▶ **SELECTED PASSAGE**:
As an exercise for yourself, see if you can implement filter and reduce.

Deleting nodes

You've seen that deleting nodes can be tricky. We can make the code much more readable by defining some helper functions.

  private func reconnectParentToNode(node: BinarySearchTree?) {
    if let parent = parent {
      if isLeftChild {
        parent.left = node
      } else {
        parent.right = node
      }
    }
    node?.parent = parent
  }

Making changes to the tree involves changing a bunch of parent and left and right pointers. This function helps with that. It takes the parent of the current node -- that is self -- and connects it to another node. Usually that other node will be one of the children of self.

We also need a function that returns the leftmost descendent of a node:

  public func minimum() -> BinarySearchTree {
    var node = self
    while case let next? = node.left {
      node = next
    }
    return node
  }

To see how this works, take the following tree:

For example, if we look at node 10, its leftmost descendent is 7. We get there by following all the left pointers until there are no more left children to look at. The leftmost descendent of the root node 6 is 1. Therefore, 1 is the minimum value in the entire tree.

We won't need it for deleting, but for completeness' sake, here is the opposite of minimum():

  public func maximum() -> BinarySearchTree {
    var node = self
    while case let next? = node.right {
      node = next
    }
    return node
  }

It returns the rightmost descendent of the node. We find it by following right pointers until we get to the end. In the above example, the rightmost descendent of node 2 is 5. The maximum value in the entire tree is 11, because that is the rightmost descendent of the root node 6.

Finally, we can write the code that removes a node from the tree:

  public func remove() -> BinarySearchTree? {
    let replacement: BinarySearchTree?

    if let left = left {
      if let right = right {
        replacement = removeNodeWithTwoChildren(left, right)  // 1
      } else {
        replacement = left           // 2
      }
    } else if let right = right {    // 3
      replacement = right
    } else {
      replacement = nil              // 4
    }

    reconnectParentToNode(replacement)

    parent = nil
    left = nil
    right = nil

    return replacement
  }

It doesn't look so scary after all. ;-) There are four situations to handle:

This node has two children.
This node only has a left child. The left child replaces the node.
This node only has a right child. The right child replaces the node.
This node has no children. We just disconnect it from its parent.

First, we determine which node will replace the one we're removing and then we call reconnectParentToNode() to change the left, right, and parent pointers to make that happen. Since the current node is no longer part of the tree, we clean it up by setting its pointers to nil. Finally, we return the node that has replaced the removed one (or nil if this was a leaf node).

▶ **INFORMATION SHOWN**:
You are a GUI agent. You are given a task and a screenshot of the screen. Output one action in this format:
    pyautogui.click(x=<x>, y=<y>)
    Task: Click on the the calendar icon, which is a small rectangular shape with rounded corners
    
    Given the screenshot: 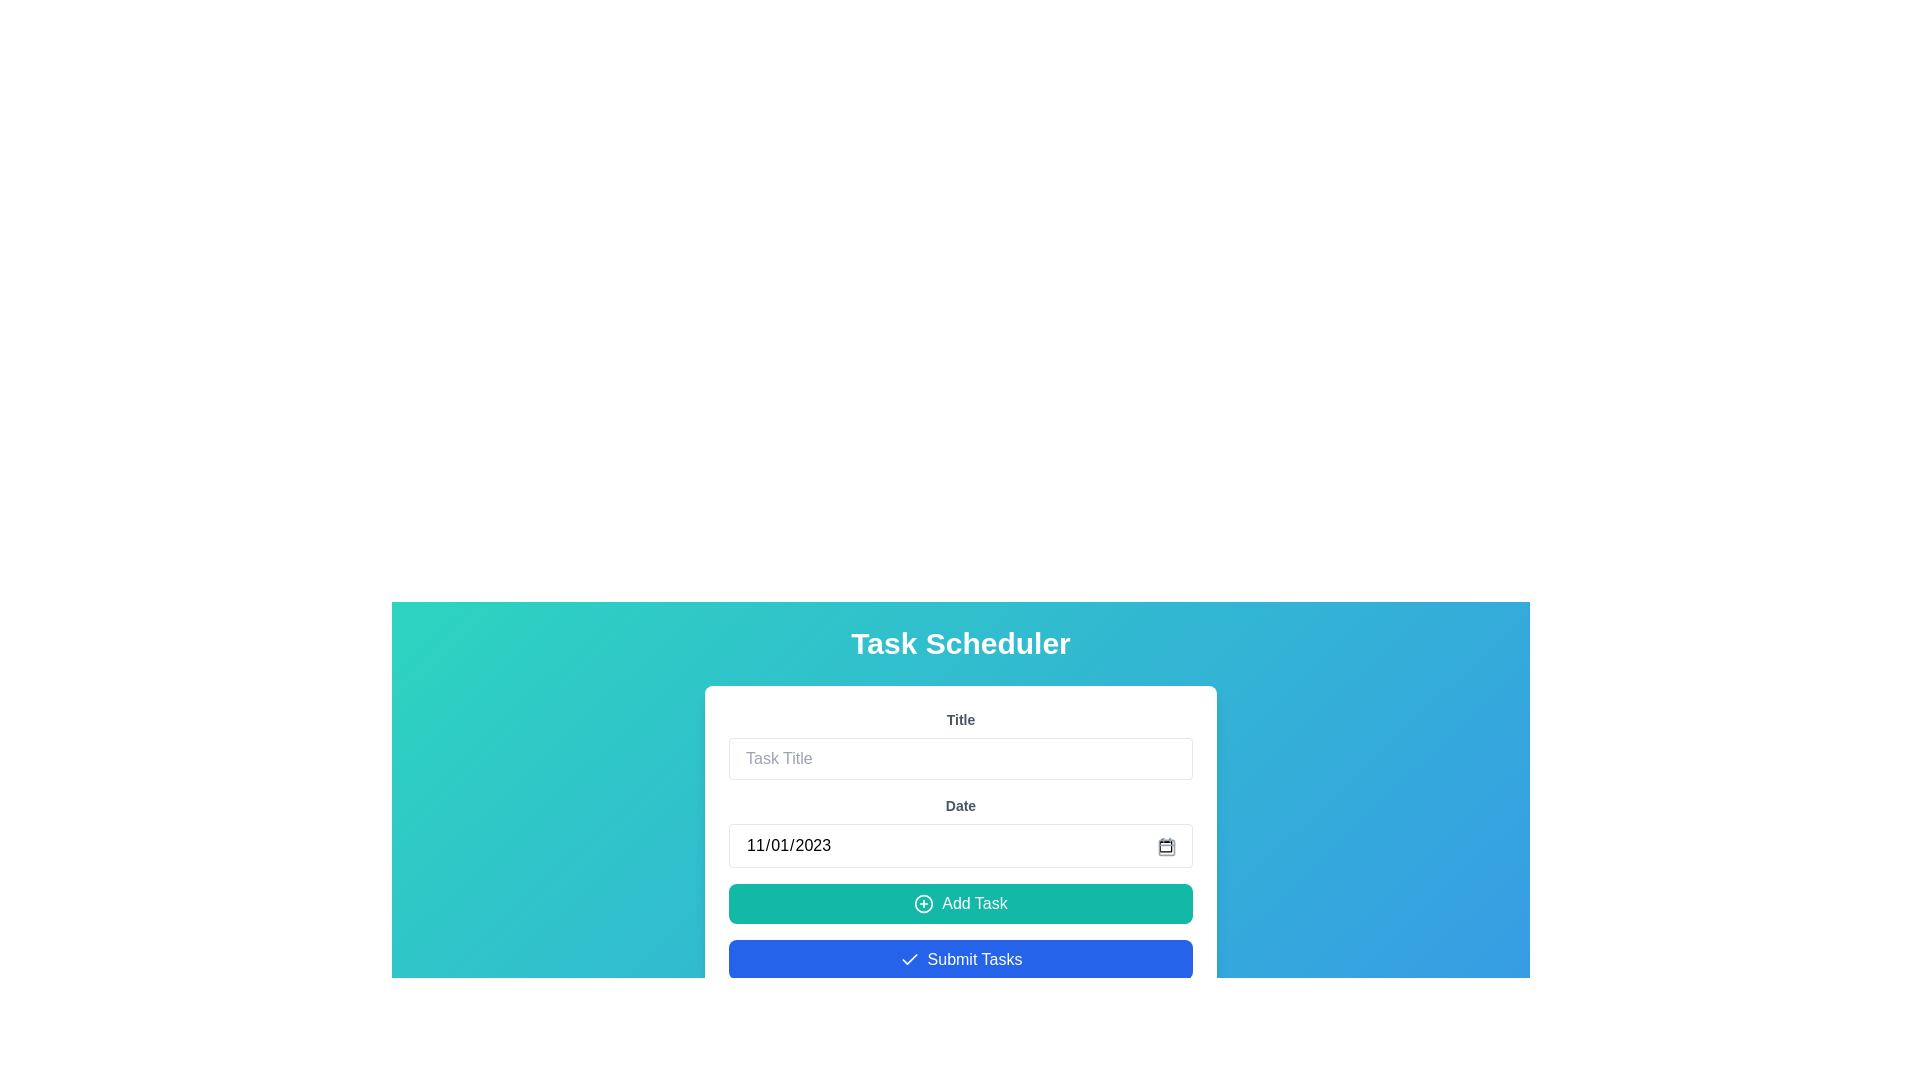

▶ **INSTRUCTIONS**:
• a. According to the binary search tree text, what does remove() return when the node it removes was a leaf?
• b. Resume the text on deleting nodes from a binary search tree from the point where it stops.
The lines have no connection to the text on binary search trees.

▶ **RESPONSES**:
• a. It returns nil.

• b.
The only tricky situation here is // 1 and that logic has its own helper method:

  private func removeNodeWithTwoChildren(left: BinarySearchTree, _ right: BinarySearchTree) -> BinarySearchTree {
    let successor = right.minimum()
    successor.remove()

    successor.left = left
    left.parent = successor

    if right !== successor {
      successor.right = right
      right.parent = successor
    } else {
      successor.right = nil
    }

    return successor
  }

If the node to remove has two children, it must be replaced by the smallest child that is larger than this node's value. That always happens to be the leftmost descendent of the right child, i.e. right.minimum(). We take that node out of its original position in the tree and put it into the place of the node we're removing.

Try it out:

if let node2 = tree.search(2) {
  print(tree)     // before
  node2.remove()
  print(tree)     // after
}

First you find the node that you want to remove with search() and then you call remove() on that object. Before the removal, the tree printed like this:

((1) <- 2 -> (5)) <- 6 -> ((9) <- 10)

But after remove() you get:

((1) <- 5) <- 6 -> ((9) <- 10)

As you can see, node 5 has taken the place of 2.

Note: What would happen if you deleted the root node? In that case, remove() tells you which node has become the new root. Try it out: call tree.remove() and see what happens.

Like most binary search tree operations, removing a node runs in O(h) time, where h is the height of the tree.

Depth and height

Recall that the height of a node is the distance to its lowest leaf. We can calculate that with the following function:

  public func height() -> Int {
    if isLeaf {
      return 0
    } else {
      return 1 + max(left?.height() ?? 0, right?.height() ?? 0)
    }
  }

We look at the heights of the left and right branches and take the highest one. Again, this is a recursive procedure. Since this looks at all children of this node, performance is O(n).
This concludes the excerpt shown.